• [Pixel coordinate grounding data]
+++
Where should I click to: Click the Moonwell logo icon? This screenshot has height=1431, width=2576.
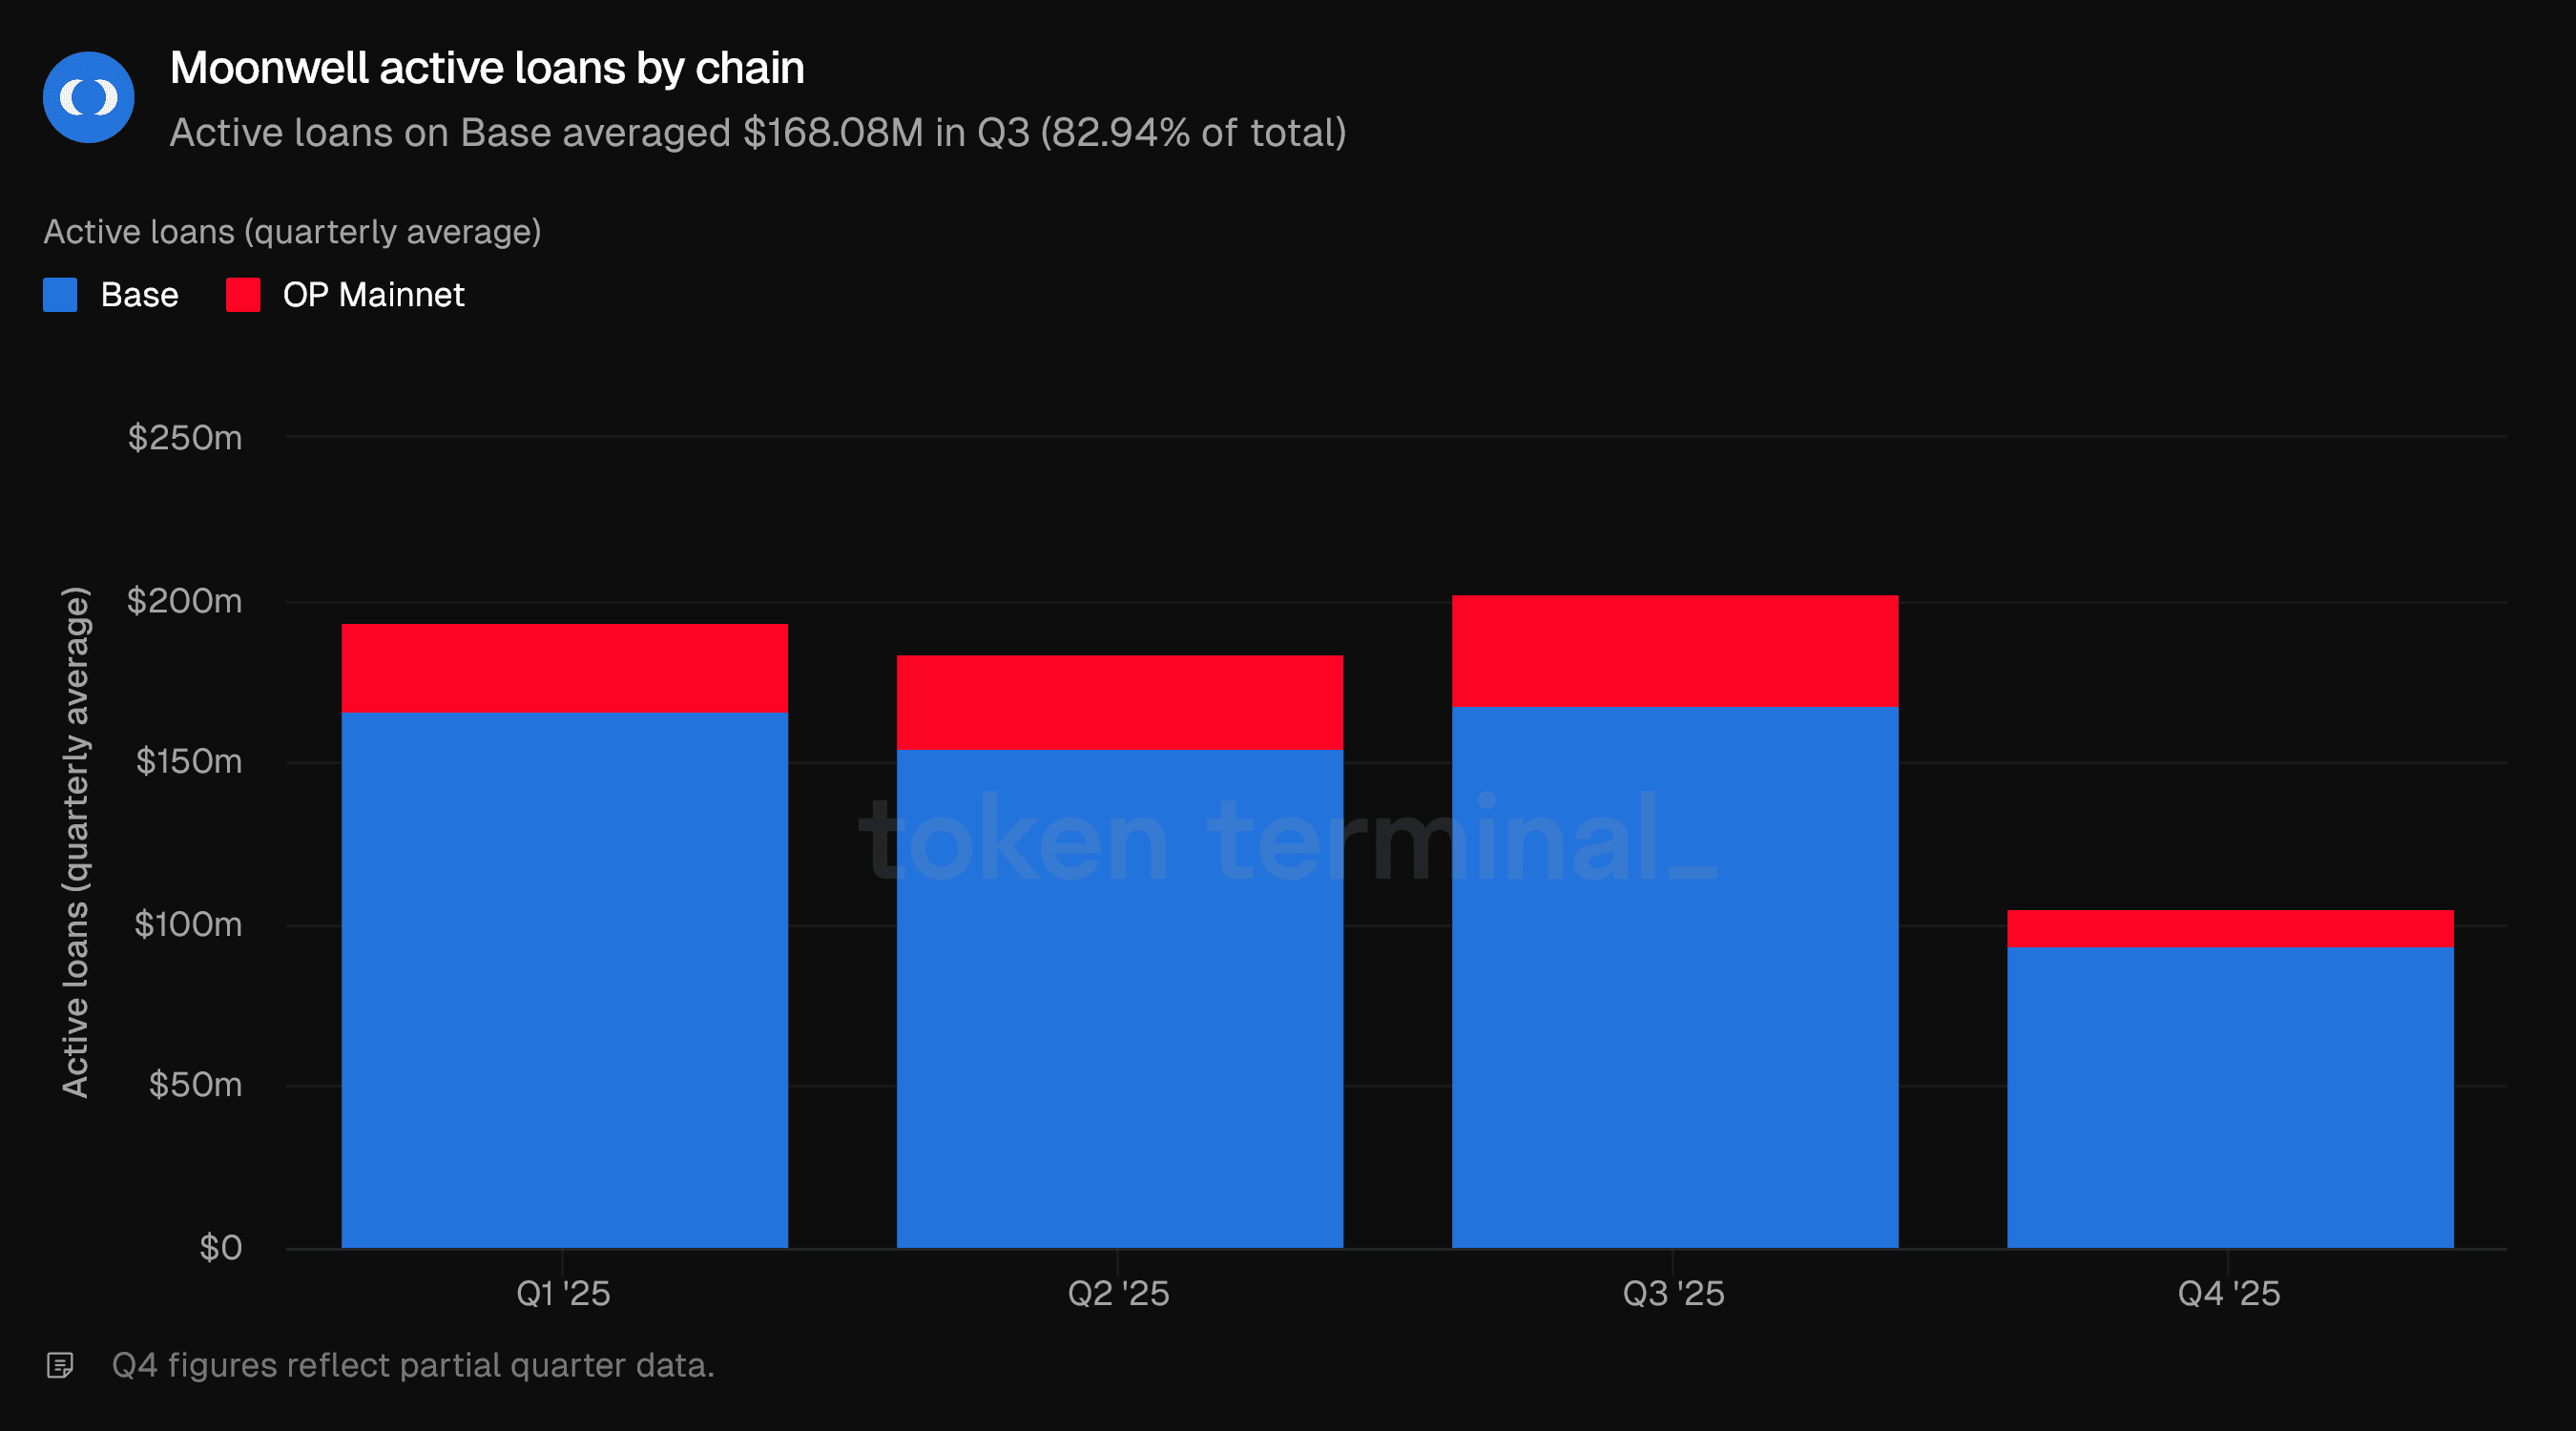pyautogui.click(x=88, y=98)
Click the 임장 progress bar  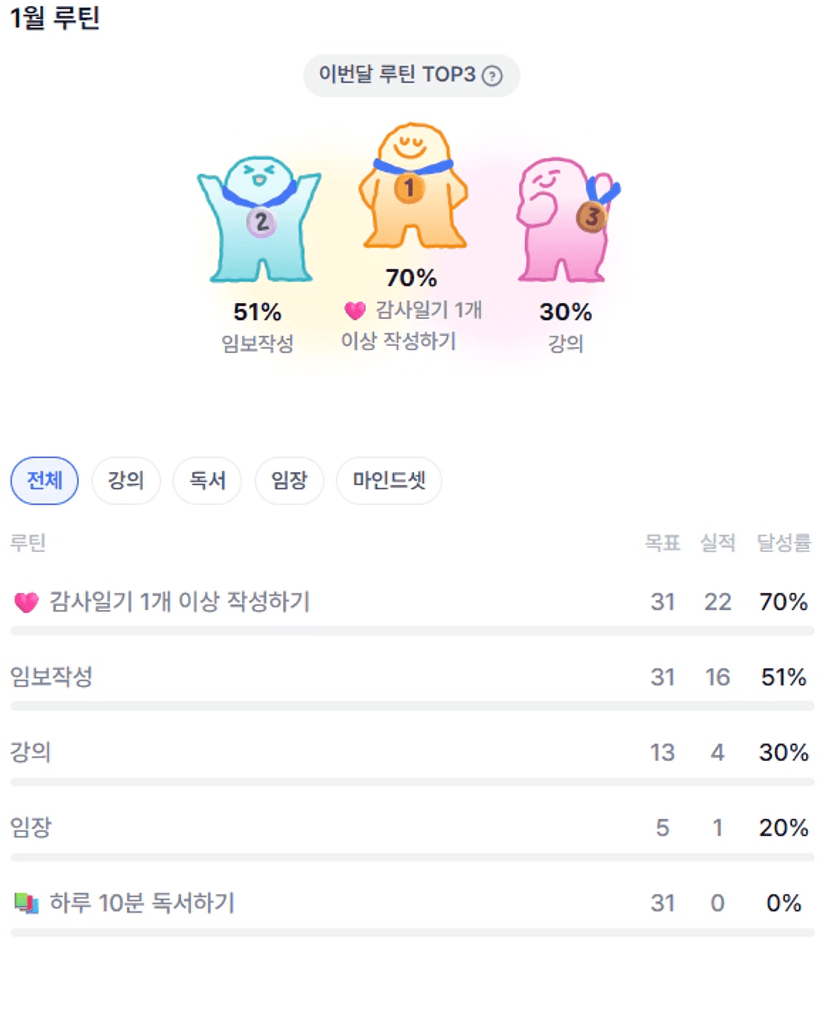point(412,857)
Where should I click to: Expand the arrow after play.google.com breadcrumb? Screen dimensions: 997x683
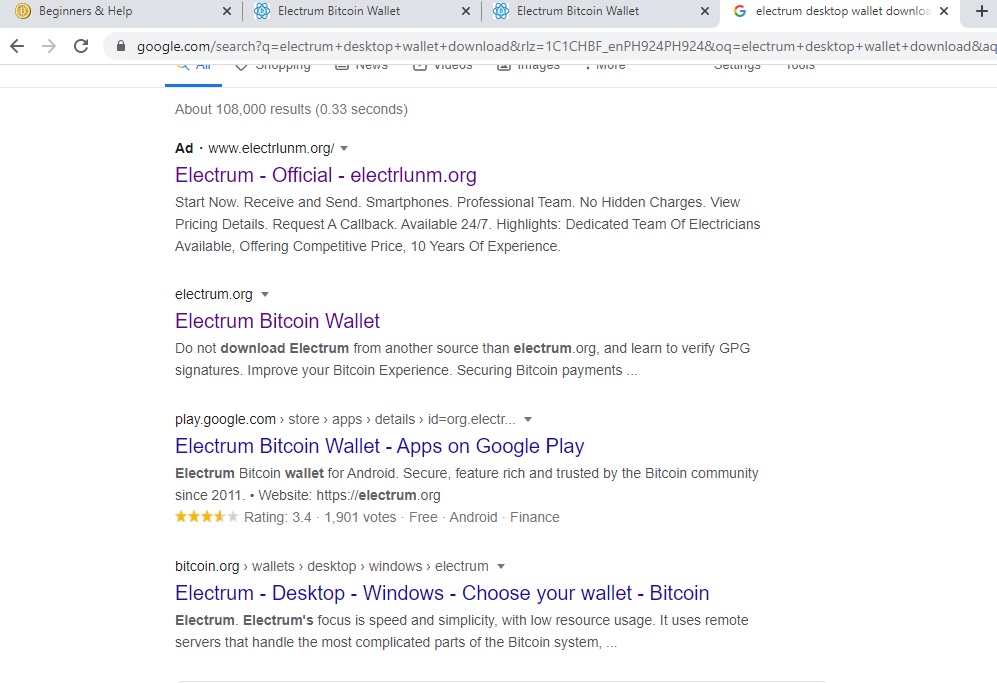point(528,420)
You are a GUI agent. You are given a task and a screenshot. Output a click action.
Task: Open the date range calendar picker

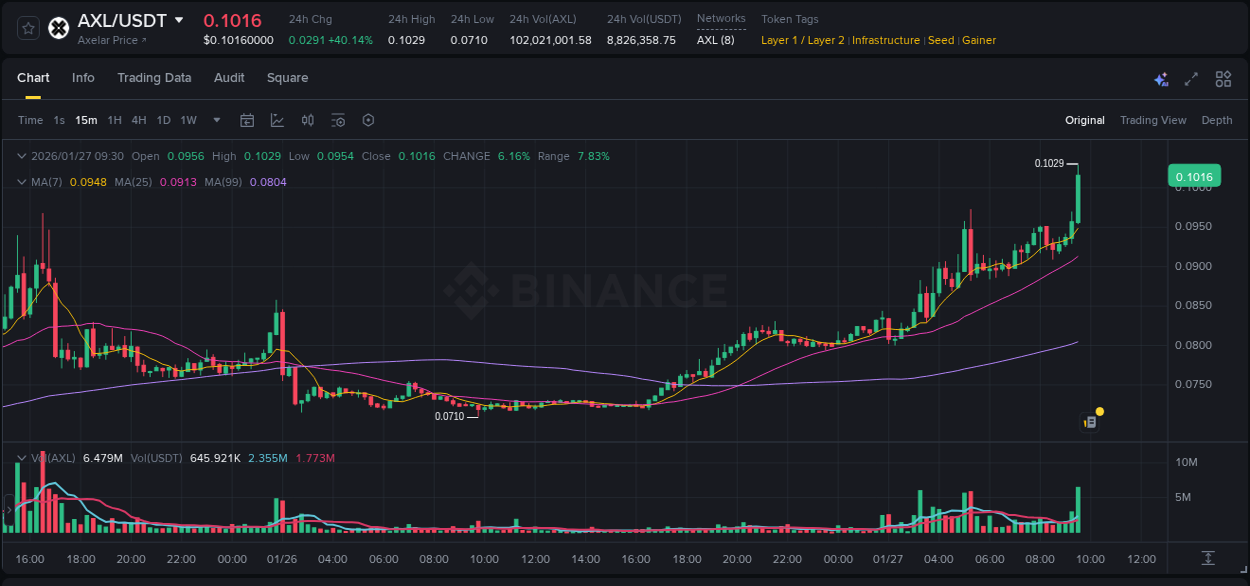coord(247,120)
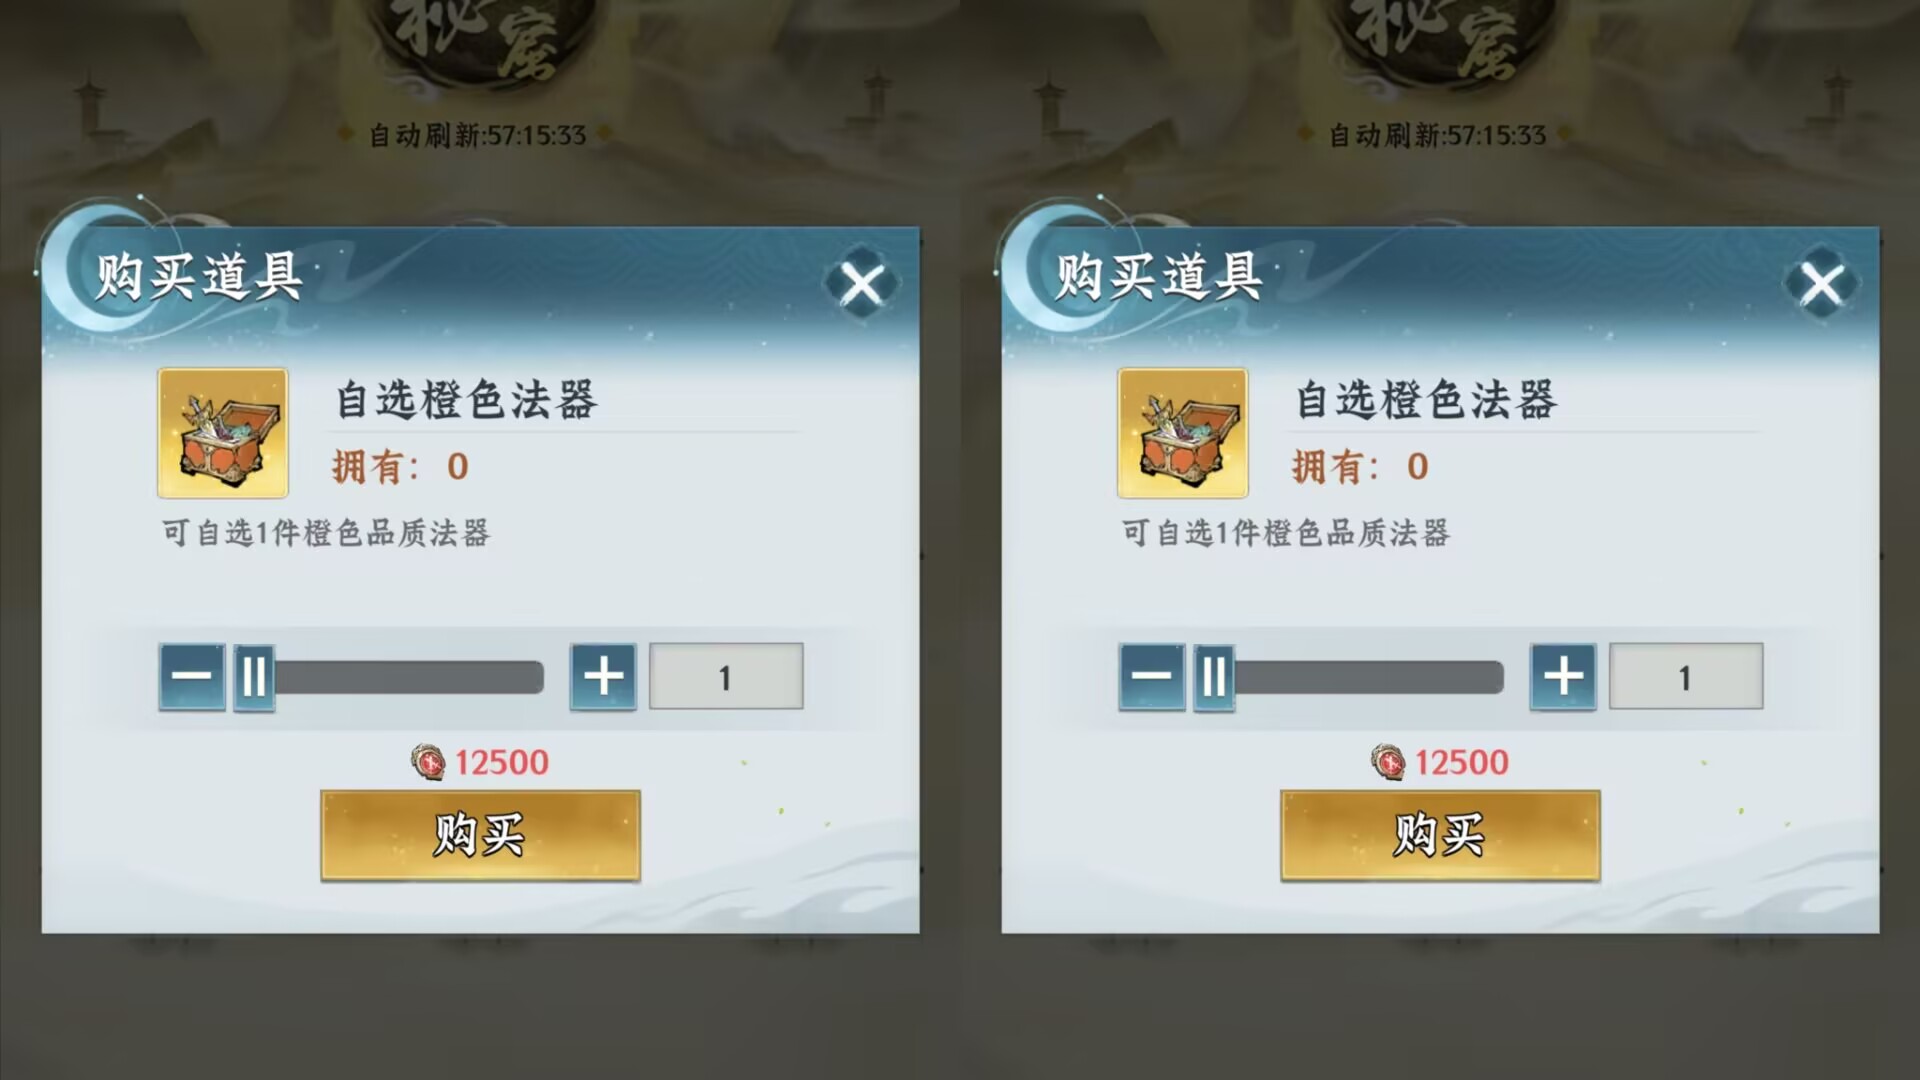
+++
• [Task goal]
Find the line containing "Where should I click to: Expand" in the records above, then copy it and every line after it exactly, through the last one, without any pictures.

• [Output]
Where should I click to: Expand the arrow after play.google.com breadcrumb? Screen dimensions: 997x683
point(528,420)
You are a GUI agent. You are given a task and a screenshot. Output a click action.
Task: Open the date range calendar picker

coord(247,120)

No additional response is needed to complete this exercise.